The FDA’s implementation of an enterprise risk management system will be the best measure of this recommendation. The FDA’s allocation of resources in a way that reflects decisions grounded in enterprise risk management will also be a measure of this recommendation. The FDA will also have to select which statistics best measure the impact of its inspections, trainings, and surveillance efforts. Choosing which metrics to monitor most closely will be part of the assessment. The timetable on which the FDA collects these data is up to the agency’s management, but it should be frequent, perhaps every quarter, but at least every 6 months.
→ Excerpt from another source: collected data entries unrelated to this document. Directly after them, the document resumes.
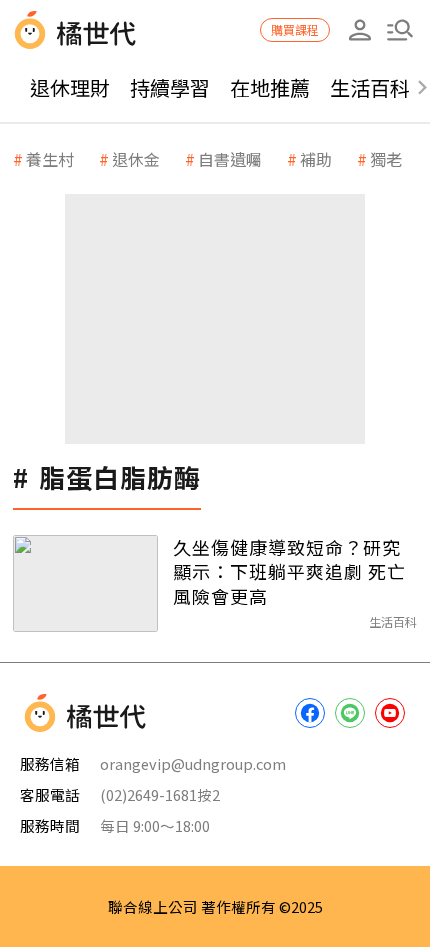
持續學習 (170, 87)
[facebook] (310, 713)
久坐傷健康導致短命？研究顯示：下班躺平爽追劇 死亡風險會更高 (289, 571)
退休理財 (70, 87)
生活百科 (370, 87)
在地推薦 (270, 87)
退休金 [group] (136, 159)
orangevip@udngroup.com (193, 763)
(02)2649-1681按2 (160, 794)
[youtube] (390, 713)
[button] (400, 30)
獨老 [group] (386, 159)
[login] (360, 30)
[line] (350, 713)
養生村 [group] (50, 159)
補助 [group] (316, 159)
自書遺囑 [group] (230, 159)
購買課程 (295, 29)
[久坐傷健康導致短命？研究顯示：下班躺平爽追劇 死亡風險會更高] (85, 583)
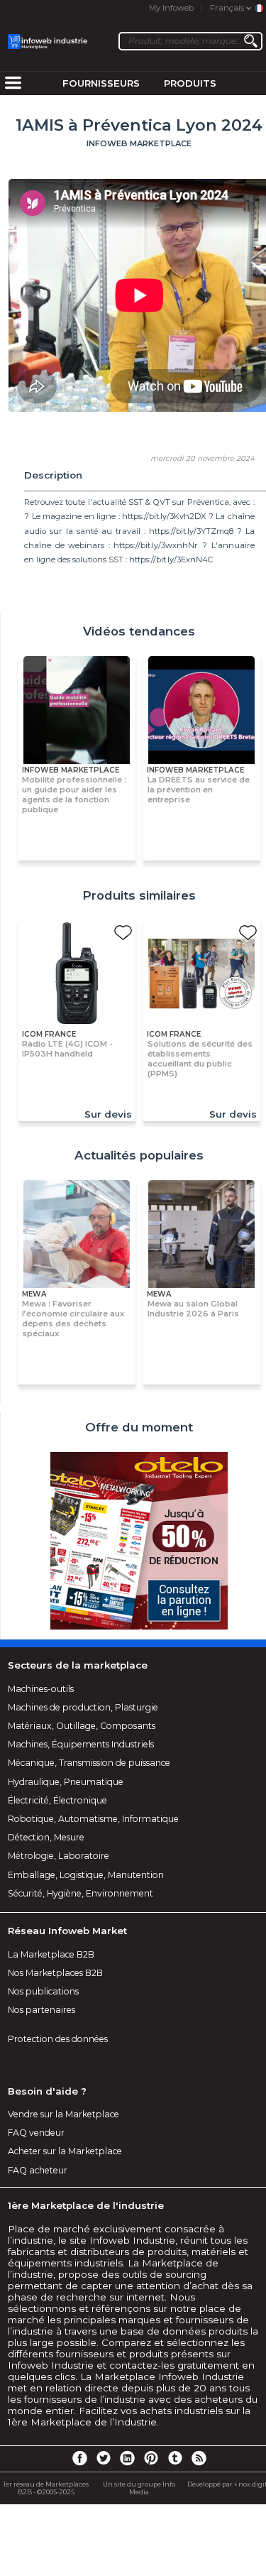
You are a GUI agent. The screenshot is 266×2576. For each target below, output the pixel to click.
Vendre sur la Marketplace (63, 2114)
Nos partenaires (41, 2009)
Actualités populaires (139, 1155)
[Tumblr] (175, 2457)
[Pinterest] (151, 2457)
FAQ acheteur (37, 2170)
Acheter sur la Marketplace (65, 2151)
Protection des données (58, 2039)
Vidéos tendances (139, 631)
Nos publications (43, 1991)
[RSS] (198, 2457)
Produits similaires (139, 895)
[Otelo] (139, 1541)
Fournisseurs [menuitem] (101, 83)
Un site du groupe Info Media (139, 2488)
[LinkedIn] (127, 2457)
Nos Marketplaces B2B (55, 1973)
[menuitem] (13, 84)
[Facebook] (79, 2457)
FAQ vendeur (36, 2132)
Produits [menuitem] (190, 83)
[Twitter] (103, 2457)
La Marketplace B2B (51, 1954)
Should the results of an enterprise risk management analysis suggest full reorganization of the FDA, such a process would take time. In order to work toward this change promptly, the FDA needs to conduct enterprise-wide risk assessment, analysis, and evaluation. If its results suggest an inefficient or unscientific allocation of resources in the agency’s current operations, as one expects they will, then the FDA will need, at that time, to lobby Congress for permission to revise its operations.
The agency has more freedom in running its capacity building programs. Therefore, an enterprise risk management assessment, analysis, and evaluation can be used to reorganize international programs in the next 3 to 5 years.
Enterprise-wide Risk Management
Multinational food and medical product companies have been using enterprise risk management for some time (see Box 6-1). Even the most profitable business cannot afford to monitor every transaction on its supply chain with the same diligence. Instead, multinational companies develop a hierarchy of risk and devote resources to the highest risks in the hierarchy. These companies may have a broader data set to inform their estimates than the FDA would have. Nevertheless, the FDA has to work with the
1 Enterprise risk management is a discipline by which an organization “assesses, controls, exploits, finances, and monitors risks from all sources for the purpose of increasing the organization’s short- and long-term value to its stakeholders” (Casualty Actuarial Society-Enterprise Risk Management Committee, 2003, p.8).